▶ [Article]:
· · · · ·
It’s a Woman’s World

Way back in 2010, Forbes pointed out an interesting trend. More women were using social networking, Facebook in particular, than their male counterparts were. Back then, the estimates for membership on Facebook were 57% female, and 43% male. By the end of 2013, those numbers were even more skewed, according to Pew, with 72% of female Internet users utilizing Facebook, compared to just 62% of male Internet users.

If you take a broader look, you’ll see the same trends for all other social networks with the exception of LinkedIn. Pinterest had only 5% of the male Internet segment, but 25% of female users pinned stuff regularly. Men tend to spend more time on social sharing sites like Digg and Reddit, as well as video sites like YouTube. Twitter and Tumblr seem to be roughly equal in male/female users.

So, women dominate social media, but what are they doing with their time on Facebook as compared to men? Interestingly, both sexes do things very differently.

Women vs. Men in Usage Terms

Social Media Today points out some of the differences in Facebook usage between the sexes. Women tend to have 8% more friends than men do, which is an indication of several things, including their willingness and ability to connect with multiple people and communicate with others. Women also tend to share the posts of others more often than men do, scoring 62% of the sharing pie according to the study. Men tend to focus on current events, politics, news and communicating with a small core of close friends.

Women are much more likely to share posts related to recent purchases or experiences with businesses, including restaurants, beauty salons and retailers, while men are more likely to share product purchases, particularly if they relate to the individual’s career or career aspirations.

Men are more likely to “like” a post and move on, while women are more likely to “like” the post and leave a comment. Women are apparently also more likely to leave an emotional response – either positive or negative, while men’s responses tend toward the neutral when they leave one at all. Interestingly, women are by far the most social gamers, and constitute the majority of gamers using Facebook games (as well as other social game platforms). Men seem to prefer their games to be console or PC based instead.

The Friending Difference

Facebook is all about connecting with others. Your connections are called “friends” whether you actually know them in real life or not. Men and women both friend others on the network, but they’re very different in how they do it. For instance, a study by the Daily Mail out of the UK points out that most women only friend someone on Facebook if they know them in the real world (82% of female friendships). Men, on the other hand, are more likely to be friends with someone if there’s a mutual friendship in between (a connection of a connection, so to speak). Men are also more likely to connect with coworkers and other business connections than are women.
· · · · ·
▶ [Parts of the exercise]:
**a)** In the article on how men and women use social media, what percentage of female Internet users were on Facebook by the end of 2013, according to Pew?
**b)** Write the next part of the article on how men and women use Facebook, picking up after its final sentence.

▶ [Material provided]:
· · · · ·
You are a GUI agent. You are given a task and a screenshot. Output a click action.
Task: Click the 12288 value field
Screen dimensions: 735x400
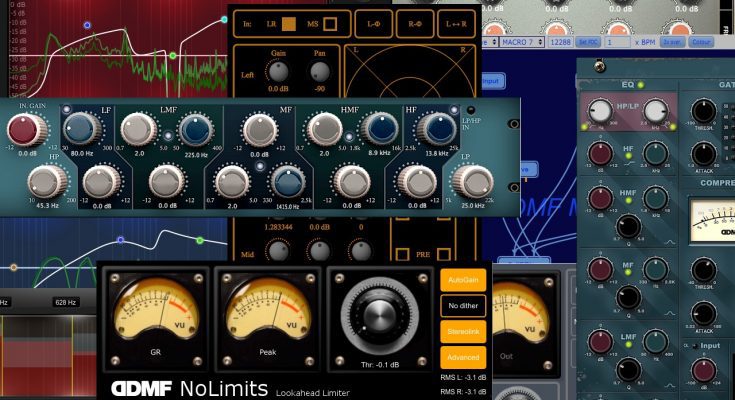click(x=564, y=43)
· · · · ·
▶ [Per-task outputs]:
**a)** 72%

**b)**
The Communication Difference

Interestingly, men and women even communicate differently over social networks. A glance at a few current studies shows that both sexes use specific words and phrases more than the other, with men discussing console games, news, politics and the like far more than women. Women tend to use emotional words and phrasing, and to discuss fashion, retail, food and family far more than men do.

The Disconnect Difference

Men and women seem to use Facebook in extremely different ways, and that applies to how they disconnect with others – the dreaded “un-friending”. Women tend to unfriend more people over rudeness or hateful comments or posts. Men, on the other hand, are more likely to unfriend someone for sending advertisements, game invitations and the like – things that tend to be viewed as invasive by most men, but ignored or even appreciated by most women.

The Influence Difference

Not only do men and women use Facebook differently, but the sexes are influenced differently by content shared by their friends and connections. Women seem to be more influenced by their connections sharing product, purchase or experience information. For instance, if several friends share information that they purchased an iPhone rather than an Android, a female user is more likely to give Apple at least some preference in her decision when upgrading. On the other hand, men tend to flat out ask for recommendations from their connections.

In the End

When all is said and done, social media is a woman’s world. There are plenty of men there, but most sites are dominated by female users, particularly Facebook and Pinterest. Both sexes use social media sites like Facebook in drastically different ways, for different purposes. Of course, this has all been noticed by savvy marketing firms, and it’s given rise to more targeted promotional methods that allow brands to reach their target audience more easily. Perhaps the most important takeaway from this information is that regarding advocacy. For brands seeking word of mouth and social sharing, reaching their female audience members through Facebook is of paramount importance. Brands can even maximize on the female dominance of Facebook by creating branded games, since women are the primary social gamers in the world.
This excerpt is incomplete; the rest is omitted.